• SOURCE DATA:

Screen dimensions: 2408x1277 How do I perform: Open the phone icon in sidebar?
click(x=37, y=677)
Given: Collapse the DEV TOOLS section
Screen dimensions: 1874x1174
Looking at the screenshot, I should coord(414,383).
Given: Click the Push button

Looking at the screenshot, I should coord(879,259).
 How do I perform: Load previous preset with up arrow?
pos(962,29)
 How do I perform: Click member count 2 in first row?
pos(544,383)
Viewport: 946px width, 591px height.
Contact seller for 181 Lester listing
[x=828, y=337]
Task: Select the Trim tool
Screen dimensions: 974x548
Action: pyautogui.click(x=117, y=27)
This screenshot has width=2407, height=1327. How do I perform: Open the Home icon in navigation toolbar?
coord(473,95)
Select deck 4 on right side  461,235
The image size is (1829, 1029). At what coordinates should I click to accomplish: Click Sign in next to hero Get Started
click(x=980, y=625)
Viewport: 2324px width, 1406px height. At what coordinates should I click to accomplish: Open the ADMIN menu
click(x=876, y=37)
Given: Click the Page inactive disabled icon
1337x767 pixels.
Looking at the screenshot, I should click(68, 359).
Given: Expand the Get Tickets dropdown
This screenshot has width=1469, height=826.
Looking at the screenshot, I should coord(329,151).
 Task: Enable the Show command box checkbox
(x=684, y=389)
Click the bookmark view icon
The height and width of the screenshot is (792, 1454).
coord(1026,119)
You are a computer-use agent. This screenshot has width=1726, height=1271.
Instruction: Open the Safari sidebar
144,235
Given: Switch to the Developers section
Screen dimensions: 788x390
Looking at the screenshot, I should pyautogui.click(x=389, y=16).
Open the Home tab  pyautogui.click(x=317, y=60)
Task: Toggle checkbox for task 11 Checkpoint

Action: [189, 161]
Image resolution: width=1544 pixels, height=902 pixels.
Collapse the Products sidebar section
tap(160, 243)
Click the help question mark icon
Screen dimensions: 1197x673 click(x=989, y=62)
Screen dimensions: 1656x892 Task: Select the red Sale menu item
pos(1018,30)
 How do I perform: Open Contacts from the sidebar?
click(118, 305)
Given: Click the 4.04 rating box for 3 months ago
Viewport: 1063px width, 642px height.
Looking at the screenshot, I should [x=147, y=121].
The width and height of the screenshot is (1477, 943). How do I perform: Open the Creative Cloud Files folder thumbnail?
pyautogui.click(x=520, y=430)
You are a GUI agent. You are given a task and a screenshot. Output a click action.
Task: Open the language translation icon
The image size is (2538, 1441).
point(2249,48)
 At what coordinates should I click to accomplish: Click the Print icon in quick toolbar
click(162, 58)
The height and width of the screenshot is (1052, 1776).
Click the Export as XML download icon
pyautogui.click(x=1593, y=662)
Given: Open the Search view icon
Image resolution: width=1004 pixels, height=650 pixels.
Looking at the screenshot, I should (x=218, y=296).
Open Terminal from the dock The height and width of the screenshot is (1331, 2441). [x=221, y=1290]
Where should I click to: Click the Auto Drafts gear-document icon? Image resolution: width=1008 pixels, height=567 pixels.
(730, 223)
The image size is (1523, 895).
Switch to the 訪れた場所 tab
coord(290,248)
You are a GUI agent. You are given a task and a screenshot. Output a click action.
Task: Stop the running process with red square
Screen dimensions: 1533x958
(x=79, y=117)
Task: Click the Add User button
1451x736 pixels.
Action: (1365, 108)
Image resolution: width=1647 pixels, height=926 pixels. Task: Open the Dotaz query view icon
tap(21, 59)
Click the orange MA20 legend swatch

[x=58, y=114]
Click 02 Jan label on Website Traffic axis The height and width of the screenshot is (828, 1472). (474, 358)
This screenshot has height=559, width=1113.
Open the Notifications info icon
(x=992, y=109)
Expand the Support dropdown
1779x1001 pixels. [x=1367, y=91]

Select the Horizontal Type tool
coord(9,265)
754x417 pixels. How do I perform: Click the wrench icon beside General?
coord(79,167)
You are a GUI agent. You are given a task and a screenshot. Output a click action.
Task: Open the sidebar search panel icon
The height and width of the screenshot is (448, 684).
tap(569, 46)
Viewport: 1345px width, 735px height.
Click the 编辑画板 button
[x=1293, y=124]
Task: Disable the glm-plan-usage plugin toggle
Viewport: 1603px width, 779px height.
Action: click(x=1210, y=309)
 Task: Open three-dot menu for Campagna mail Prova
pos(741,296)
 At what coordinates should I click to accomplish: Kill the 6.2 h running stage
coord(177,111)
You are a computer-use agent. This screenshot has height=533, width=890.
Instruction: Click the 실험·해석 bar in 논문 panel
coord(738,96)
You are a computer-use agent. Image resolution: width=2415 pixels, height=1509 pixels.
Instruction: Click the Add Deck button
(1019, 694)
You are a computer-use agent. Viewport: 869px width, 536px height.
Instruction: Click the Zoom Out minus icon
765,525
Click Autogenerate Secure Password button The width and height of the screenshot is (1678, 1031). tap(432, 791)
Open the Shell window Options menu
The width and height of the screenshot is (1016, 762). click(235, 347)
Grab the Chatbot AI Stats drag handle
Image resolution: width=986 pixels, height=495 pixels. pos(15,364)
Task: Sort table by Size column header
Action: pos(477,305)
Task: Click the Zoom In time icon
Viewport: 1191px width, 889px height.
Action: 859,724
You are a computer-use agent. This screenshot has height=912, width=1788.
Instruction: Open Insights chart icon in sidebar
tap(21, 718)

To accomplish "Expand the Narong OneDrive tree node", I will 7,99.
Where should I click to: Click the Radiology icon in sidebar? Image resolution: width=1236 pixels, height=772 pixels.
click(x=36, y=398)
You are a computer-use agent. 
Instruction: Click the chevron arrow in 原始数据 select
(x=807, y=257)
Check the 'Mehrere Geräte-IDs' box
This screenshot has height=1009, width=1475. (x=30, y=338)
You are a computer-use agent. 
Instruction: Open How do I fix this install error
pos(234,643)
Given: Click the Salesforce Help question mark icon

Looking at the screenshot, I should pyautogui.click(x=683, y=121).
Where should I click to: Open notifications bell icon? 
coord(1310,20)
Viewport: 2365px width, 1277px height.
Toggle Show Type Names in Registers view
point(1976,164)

• EXERCISE GOAL:
Please retype the whole of the material above exactly.

• EXERCISE RESULT:
Screen dimensions: 2408x1277 How do I perform: Open the phone icon in sidebar?
click(x=37, y=677)
Given: Collapse the DEV TOOLS section
Screen dimensions: 1874x1174
Looking at the screenshot, I should coord(414,383).
Given: Click the Push button

Looking at the screenshot, I should coord(879,259).
 How do I perform: Load previous preset with up arrow?
pos(962,29)
 How do I perform: Click member count 2 in first row?
pos(544,383)
Viewport: 946px width, 591px height.
Contact seller for 181 Lester listing
[x=828, y=337]
Task: Select the Trim tool
Screen dimensions: 974x548
Action: pyautogui.click(x=117, y=27)
This screenshot has width=2407, height=1327. How do I perform: Open the Home icon in navigation toolbar?
coord(473,95)
Select deck 4 on right side  461,235
The image size is (1829, 1029). At what coordinates should I click to accomplish: Click Sign in next to hero Get Started
click(x=980, y=625)
Viewport: 2324px width, 1406px height. At what coordinates should I click to accomplish: Open the ADMIN menu
click(x=876, y=37)
Given: Click the Page inactive disabled icon
1337x767 pixels.
Looking at the screenshot, I should click(68, 359).
Given: Expand the Get Tickets dropdown
This screenshot has width=1469, height=826.
Looking at the screenshot, I should coord(329,151).
 Task: Enable the Show command box checkbox
(x=684, y=389)
Click the bookmark view icon
The height and width of the screenshot is (792, 1454).
coord(1026,119)
You are a computer-use agent. This screenshot has width=1726, height=1271.
Instruction: Open the Safari sidebar
144,235
Given: Switch to the Developers section
Screen dimensions: 788x390
Looking at the screenshot, I should pyautogui.click(x=389, y=16).
Open the Home tab  pyautogui.click(x=317, y=60)
Task: Toggle checkbox for task 11 Checkpoint

Action: [189, 161]
Image resolution: width=1544 pixels, height=902 pixels.
Collapse the Products sidebar section
tap(160, 243)
Click the help question mark icon
Screen dimensions: 1197x673 click(x=989, y=62)
Screen dimensions: 1656x892 Task: Select the red Sale menu item
pos(1018,30)
 How do I perform: Open Contacts from the sidebar?
click(118, 305)
Given: Click the 4.04 rating box for 3 months ago
Viewport: 1063px width, 642px height.
Looking at the screenshot, I should [x=147, y=121].
The width and height of the screenshot is (1477, 943). How do I perform: Open the Creative Cloud Files folder thumbnail?
pyautogui.click(x=520, y=430)
You are a GUI agent. You are given a task and a screenshot. Output a click action.
Task: Open the language translation icon
The image size is (2538, 1441).
point(2249,48)
 At what coordinates should I click to accomplish: Click the Print icon in quick toolbar
click(162, 58)
The height and width of the screenshot is (1052, 1776).
Click the Export as XML download icon
pyautogui.click(x=1593, y=662)
Given: Open the Search view icon
Image resolution: width=1004 pixels, height=650 pixels.
Looking at the screenshot, I should (x=218, y=296).
Open Terminal from the dock The height and width of the screenshot is (1331, 2441). [x=221, y=1290]
Where should I click to: Click the Auto Drafts gear-document icon? Image resolution: width=1008 pixels, height=567 pixels.
(730, 223)
The image size is (1523, 895).
Switch to the 訪れた場所 tab
coord(290,248)
You are a GUI agent. You are given a task and a screenshot. Output a click action.
Task: Stop the running process with red square
Screen dimensions: 1533x958
(x=79, y=117)
Task: Click the Add User button
1451x736 pixels.
Action: (1365, 108)
Image resolution: width=1647 pixels, height=926 pixels. Task: Open the Dotaz query view icon
tap(21, 59)
Click the orange MA20 legend swatch

[x=58, y=114]
Click 02 Jan label on Website Traffic axis The height and width of the screenshot is (828, 1472). (474, 358)
This screenshot has height=559, width=1113.
Open the Notifications info icon
(x=992, y=109)
Expand the Support dropdown
1779x1001 pixels. [x=1367, y=91]

Select the Horizontal Type tool
coord(9,265)
754x417 pixels. How do I perform: Click the wrench icon beside General?
coord(79,167)
You are a GUI agent. You are given a task and a screenshot. Output a click action.
Task: Open the sidebar search panel icon
The height and width of the screenshot is (448, 684).
tap(569, 46)
Viewport: 1345px width, 735px height.
Click the 编辑画板 button
[x=1293, y=124]
Task: Disable the glm-plan-usage plugin toggle
Viewport: 1603px width, 779px height.
Action: click(x=1210, y=309)
 Task: Open three-dot menu for Campagna mail Prova
pos(741,296)
 At what coordinates should I click to accomplish: Kill the 6.2 h running stage
coord(177,111)
You are a computer-use agent. This screenshot has height=533, width=890.
Instruction: Click the 실험·해석 bar in 논문 panel
coord(738,96)
You are a computer-use agent. Image resolution: width=2415 pixels, height=1509 pixels.
Instruction: Click the Add Deck button
(1019, 694)
You are a computer-use agent. Viewport: 869px width, 536px height.
Instruction: Click the Zoom Out minus icon
765,525
Click Autogenerate Secure Password button The width and height of the screenshot is (1678, 1031). tap(432, 791)
Open the Shell window Options menu
The width and height of the screenshot is (1016, 762). click(235, 347)
Grab the Chatbot AI Stats drag handle
Image resolution: width=986 pixels, height=495 pixels. pos(15,364)
Task: Sort table by Size column header
Action: pos(477,305)
Task: Click the Zoom In time icon
Viewport: 1191px width, 889px height.
Action: 859,724
You are a computer-use agent. This screenshot has height=912, width=1788.
Instruction: Open Insights chart icon in sidebar
tap(21, 718)

To accomplish "Expand the Narong OneDrive tree node", I will 7,99.
Where should I click to: Click the Radiology icon in sidebar? Image resolution: width=1236 pixels, height=772 pixels.
click(x=36, y=398)
You are a computer-use agent. 
Instruction: Click the chevron arrow in 原始数据 select
(x=807, y=257)
Check the 'Mehrere Geräte-IDs' box
This screenshot has height=1009, width=1475. (x=30, y=338)
You are a computer-use agent. 
Instruction: Open How do I fix this install error
pos(234,643)
Given: Click the Salesforce Help question mark icon

Looking at the screenshot, I should pyautogui.click(x=683, y=121).
Where should I click to: Open notifications bell icon? 
coord(1310,20)
Viewport: 2365px width, 1277px height.
Toggle Show Type Names in Registers view
point(1976,164)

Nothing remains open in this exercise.